TASK INSTRUCTIONS: Rename "computer-use agent" to "desktop agent" in everything from the line containing "You are a computer-use agent. This" down to the line containing "pyautogui.click(x=207, y=91)", and give those lines again with nothing else changed. Leave the pictures out of your answer.

DATA PROVIDED:
_ _ _ _ _
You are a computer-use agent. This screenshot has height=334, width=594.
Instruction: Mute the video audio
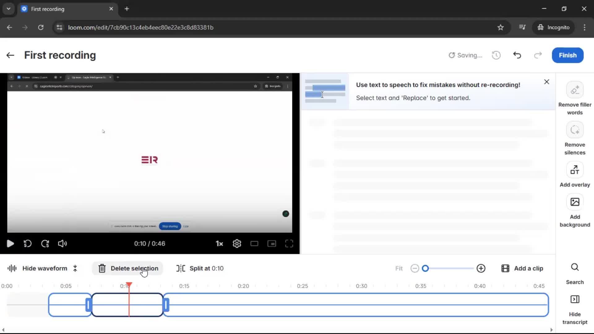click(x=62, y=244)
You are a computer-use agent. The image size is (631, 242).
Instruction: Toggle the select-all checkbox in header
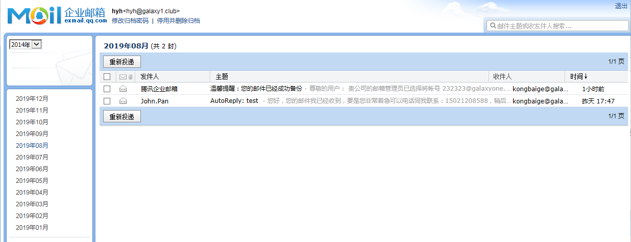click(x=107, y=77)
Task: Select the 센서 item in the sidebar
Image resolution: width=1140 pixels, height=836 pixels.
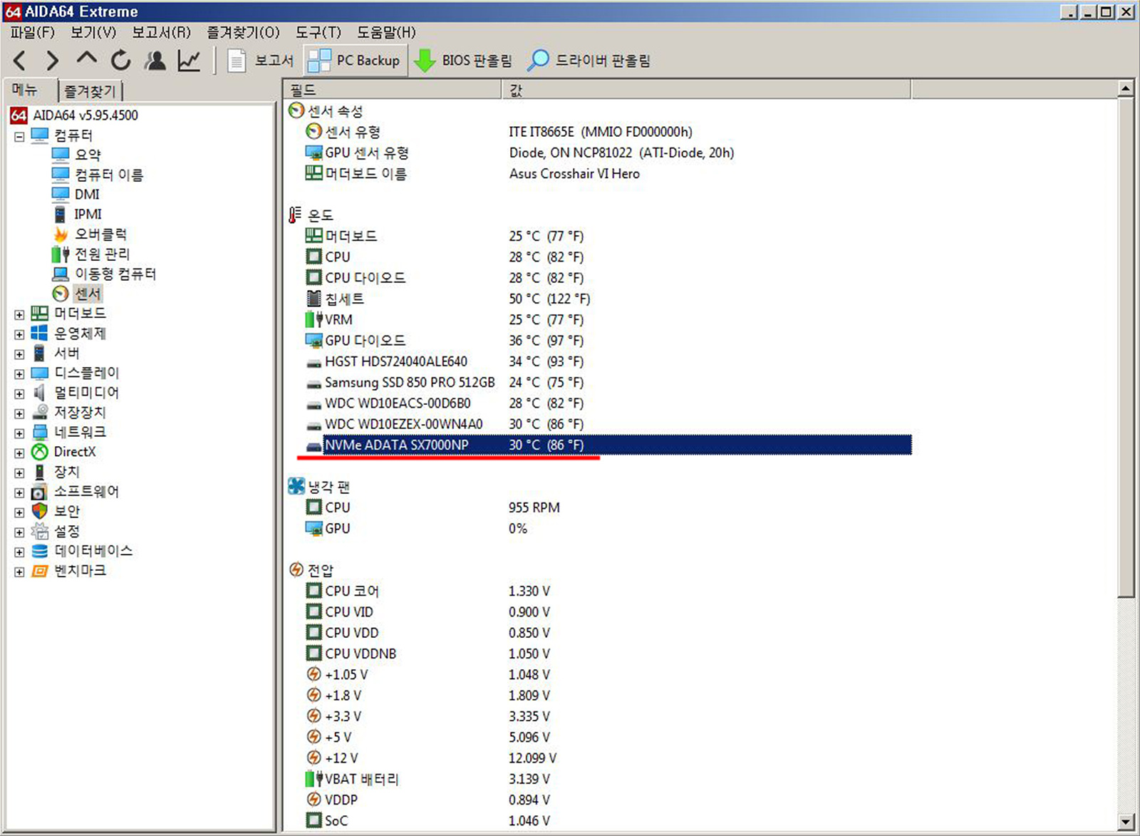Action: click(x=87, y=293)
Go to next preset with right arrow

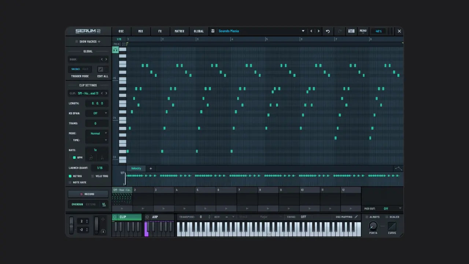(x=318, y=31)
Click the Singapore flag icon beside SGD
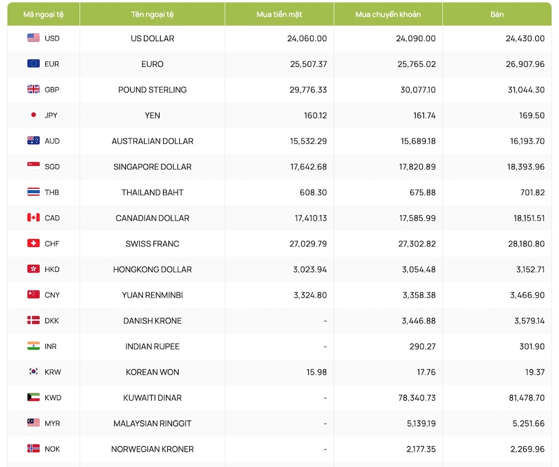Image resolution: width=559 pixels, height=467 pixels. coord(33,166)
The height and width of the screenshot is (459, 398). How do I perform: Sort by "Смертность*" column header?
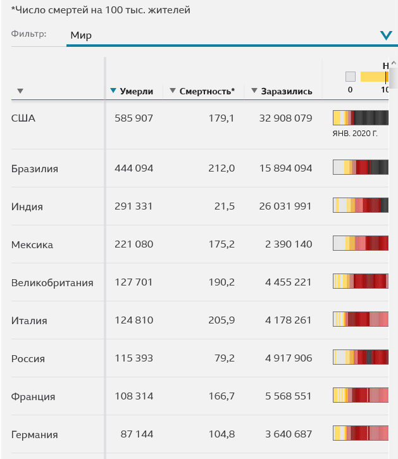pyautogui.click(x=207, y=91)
_ _ _ _ _
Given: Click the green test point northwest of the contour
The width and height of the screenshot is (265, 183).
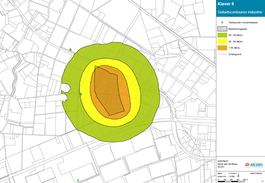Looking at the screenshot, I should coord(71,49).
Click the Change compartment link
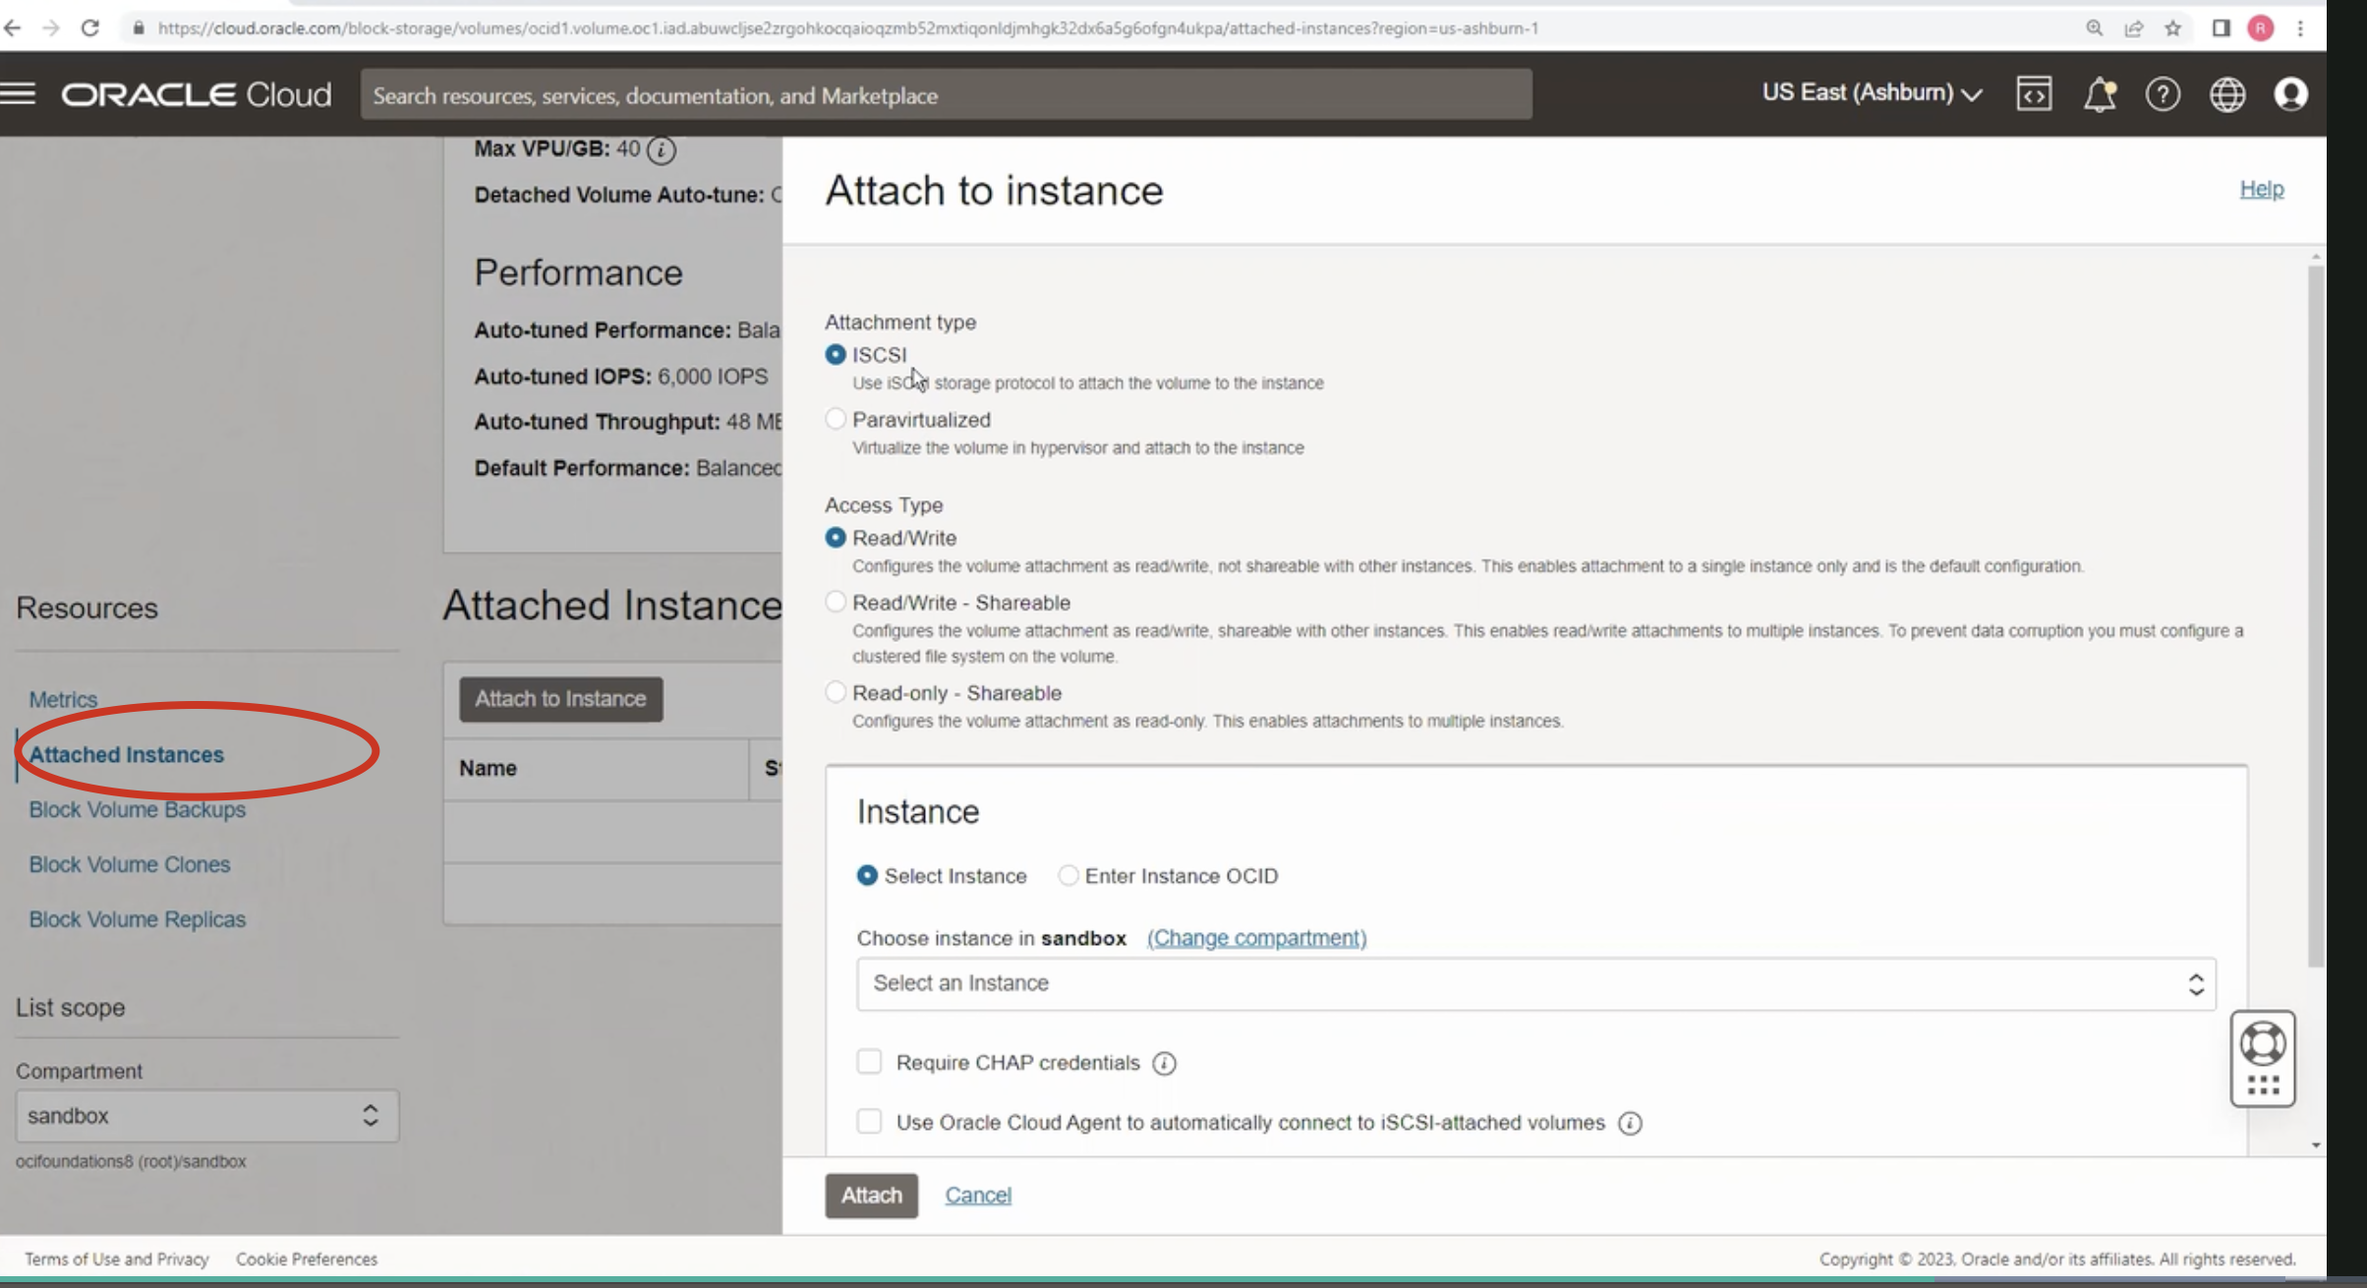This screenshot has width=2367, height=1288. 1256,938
_ _ _ _ _
WRITTEN SOLUTION:
You are a desktop agent. This screenshot has height=334, width=594.
Instruction: Mute the video audio
click(x=62, y=244)
You are a desktop agent. The image size is (631, 242).
Instruction: Toggle the select-all checkbox in header
click(x=107, y=77)
Task: Select the 센서 item in the sidebar
Image resolution: width=1140 pixels, height=836 pixels.
Action: click(x=87, y=293)
Go to next preset with right arrow

(x=318, y=31)
Click the Singapore flag icon beside SGD
Image resolution: width=559 pixels, height=467 pixels. coord(33,166)
The height and width of the screenshot is (459, 398). How do I perform: Sort by "Смертность*" column header?
pyautogui.click(x=207, y=91)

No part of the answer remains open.